In a study published in Scientific Reports, researchers from Italy evaluated the effect of regular physical activity (PA) on the microcirculatory functions and plasma antioxidant capacity in older athletes compared to sedentary controls. They studied the associated molecular and epigenetic mechanisms.
The study found that regular PA improved microcirculatory efficiency and increased plasma antioxidant capacity in elderly athletes.
Study: Regular exercise delays microvascular endothelial dysfunction by regulating antioxidant capacity and cellular metabolism. Image Credit: Ground Picture/Shutterstock.com
Background
Aging is a biological process that lays the foundation of several physical and mental ailments, including cardiovascular diseases (CVD). In particular, arteriosclerosis and endothelial dysfunction are the most significant manifestations of vascular aging.
Several cellular and molecular mechanisms are associated with aging and aging-related endothelial dysfunction, including the senescence of endothelial cells induced by a decreased bioavailability of nitric oxide (NO), redox imbalance, and oxidative stress.
An increasing amount of evidence shows that most of these mechanisms may be delayed by exercise. However, the molecular mechanisms underlying the beneficial effects of regular PA on cardiovascular health in master athletes and the elderly population are still unclear.
Therefore, this study aimed to evaluate and compare the long-term effects of regular PA on microcirculatory functions and plasma antioxidant capacity in a group of elderly athletes and sedentary individuals while shedding light on the associated molecular and epigenetic mechanisms underlying the differences.
About the study
The study included 36 long-distance runners in the test group (ATL, age range 47–74 years) and an equal number of healthy sedentary controls (SED, age range 46–77 years). No significant difference was found in the ATL and SED groups’ age and body mass index.
The selected participants showed an absence of CVDs or risk factors. At the same time, individuals with coronary artery disease, cardiomyopathy, or a history of myocardial infarction, stroke, hypertension, diabetes, dyslipidemia, smoking, or alcohol consumption were excluded.

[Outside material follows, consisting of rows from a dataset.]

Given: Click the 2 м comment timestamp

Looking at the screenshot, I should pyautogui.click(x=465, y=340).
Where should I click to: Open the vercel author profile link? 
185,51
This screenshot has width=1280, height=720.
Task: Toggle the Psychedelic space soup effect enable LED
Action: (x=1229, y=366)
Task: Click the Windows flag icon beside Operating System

The participants’ microcirculatory efficiency and endothelial function were evaluated based on a laser Doppler study of the skin blood flow (SBF). The hand blood flow (HBF) and foot blood flow (FBF) were measured at rest, post-heating to 44°C, and after a 3-min brachial artery occlusion to assess the microcirculation under hypoxia and hyperemia.
Further, venous blood samples were collected from the participants and subjected to plasma separation. The levels of sirtuin-1 (SIRT1), nitrate, and nitrite were determined in the plasma.

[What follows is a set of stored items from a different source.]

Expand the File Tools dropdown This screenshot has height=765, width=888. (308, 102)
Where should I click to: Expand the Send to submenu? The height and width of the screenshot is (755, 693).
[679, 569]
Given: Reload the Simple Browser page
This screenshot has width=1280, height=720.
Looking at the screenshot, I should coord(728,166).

Real-time quantitative polymerase chain reaction (PCR) was used to analyze the levels of mRNA peroxisome proliferator-activated receptor-gamma coactivator (PGC)-1α and microRNA (miR29) in the mononuclear cells.
To study the plasma antioxidant capacity, a total oxyradical scavenging capacity (TOSC) assay was used. The statistical analysis involved the determination of the mean and standard deviation and the use of analysis of variance (ANOVA) and covariance (ANCOVA), linear regression, and Student’s t-test.
Results and discussion
The results show that while skin microcirculation was similar in ATL and SED groups at rest, HBF and FBF significantly increased (p<0.001) in response to heating and ischemia in the ATL group.
On the other hand, HBF increased to a lesser extent, and FBF increased only in response to ischemia in the SED group. The plasma concentrations of NO were significantly higher in the ATL group, indicating a preserved bioavailability of NO and an improved endothelial function and microcirculatory efficiency in the athletes.
The plasma antioxidant capacity and plasma levels of SIRT1, miR29 and mRNA PGC-1α were found to be significantly higher in the ATL group (p<0.001) compared to the SED group. These findings are significant as SIRT1 and miR29 are epigenetic regulators of cellular metabolism and redox pathways, while PGC-1α is a metabolism marker related to oxidative stress.
Additionally, a correlation was observed between clinical parameters such as NO concentration, FBF, and HBF. In the biochemical analysis, SIRT1 levels correlate with TOSC, miR29, and PGC-1α mRNA levels. The biochemical and clinical parameters were also found to be correlated with each other.
Overall, the data suggest that regular PA could prevent the endothelial dysfunction associated with aging by improving plasma antioxidant capacity and regulating redox signaling in older athletes. However, the study is limited by its small sample size and the mean age of its participants (under 50 years).
Conclusion
Together, these findings confirm that regular exercise may help prevent endothelial cell senescence by activating intracellular and epigenetic pathways, which affect redox homeostasis and the bioavailability of nitric oxide.
In conclusion, the study highlights the protective effects of regular exercise on the cardiovascular system and the positive adaptations of the underlying pathways.
Further research is required to confirm these findings and improve our understanding of the effect of regular exercise and aging on cardiovascular parameters in older populations.